Santiago rappelle surtout la nécessité d’avoir des correspondants sur le terrain qui permettent au public de connaître ce qui se passe dans le monde, mais aussi d’apporter des nuances au fil de nouvelles diffusé par les grandes agences de presse.
Les enjeux chauds du Moyen-Orient
De l’Égypte à la Turquie, puis en Irak, en passant par Israël et la Palestine, le documentaire montre en filigrane l’implosion du Moyen-Orient après le printemps arabe. Le film aborde des sujets sensibles tout en faisant intervenir des acteurs variés sur le terrain : la question des réfugiés kurdes, les attentats de l’État islamique et la guerre israélo-palestinienne en sont des exemples.
Scène après scène, Santiago et Jesse se rapprochent toujours plus du danger dans leurs aventures au point même de risquer leur vie. Munis d’un gilet pare-balles et d’un casque, ils rappellent le risque constant de travailler au front d’une zone de conflit.
« Il s’agit de films « expériences », dans le sens où je veux que le public puisse s’identifier aux personnages, vivre avec eux les défis qu’ils surmontent, entrer dans leurs aventures humaines et mieux comprendre les idéaux qu’ils défendent. »
Encore une fois, le documentaire se montre engagé par sa conclusion.
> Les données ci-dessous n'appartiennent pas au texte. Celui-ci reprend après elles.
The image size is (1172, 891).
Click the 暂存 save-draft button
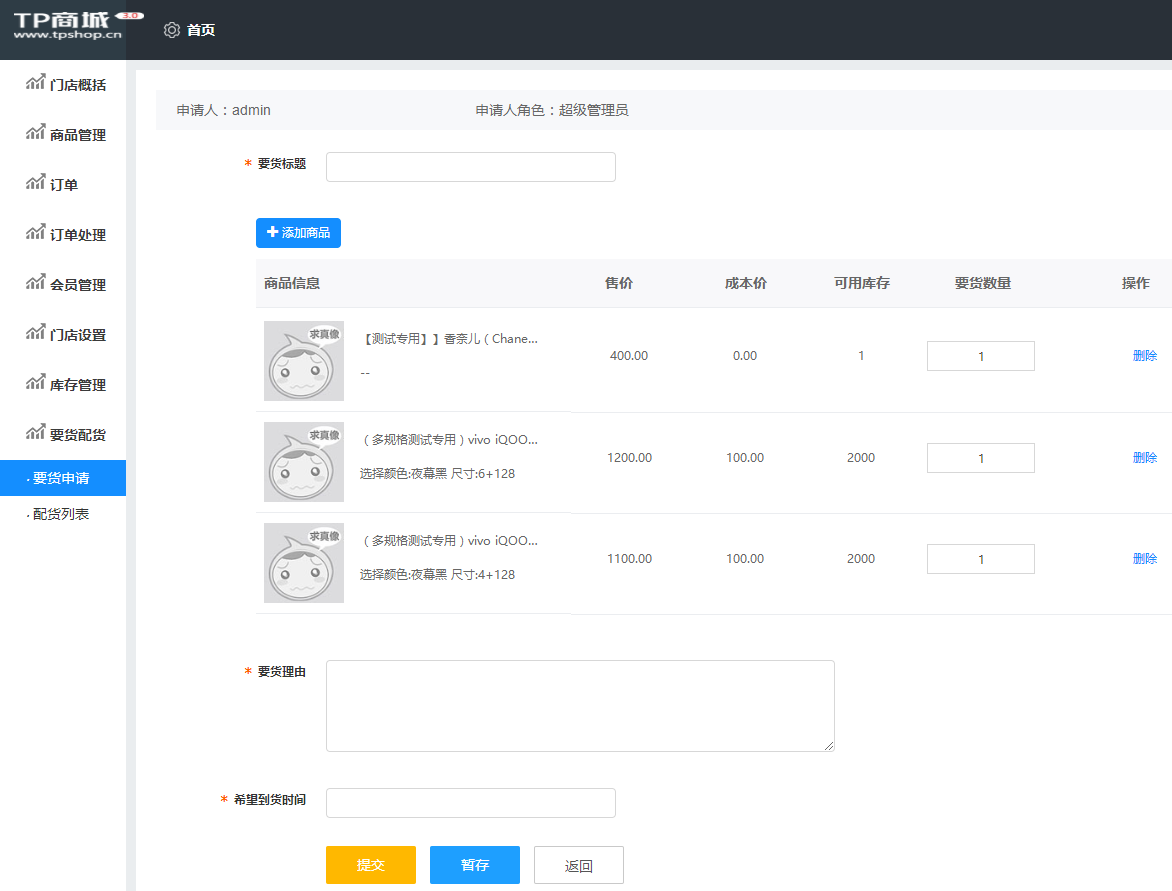point(474,864)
À la toute fin, on sent bien que le journaliste canadien veut conscientiser le public au fait que tous les grands enjeux sociopolitiques de l’heure sont liés aux interventions des pays occidentaux.
Un énorme défi technique
Polyvalent, Santiago rappelle tout le travail derrière ce projet d’envergure. « J’ai donc travaillé en homme-orchestre la majeure partie du temps. Je cumulais les postes de réalisateur, de caméraman et de preneur de son. »
En plus, certaines personnes se montrent hostiles envers les deux hommes lors des entrevues, leur refusant même l’accès à l’information. C’est notamment le cas en Palestine où il n’a tout simplement pas pu entrer, puisque de lourdes restrictions s’imposent aux journalistes. Le cinéaste souligne également l’importance de préserver l’anonymat des informateurs.
Pour terminer, Santiago encourage les futurs documentaristes à se lancer dans ce milieu qui reste extrêmement passionnant malgré les défis de taille. Pour lui, une bonne école de cinéma et une jolie plume sont la clé pour rédiger un scénario prometteur.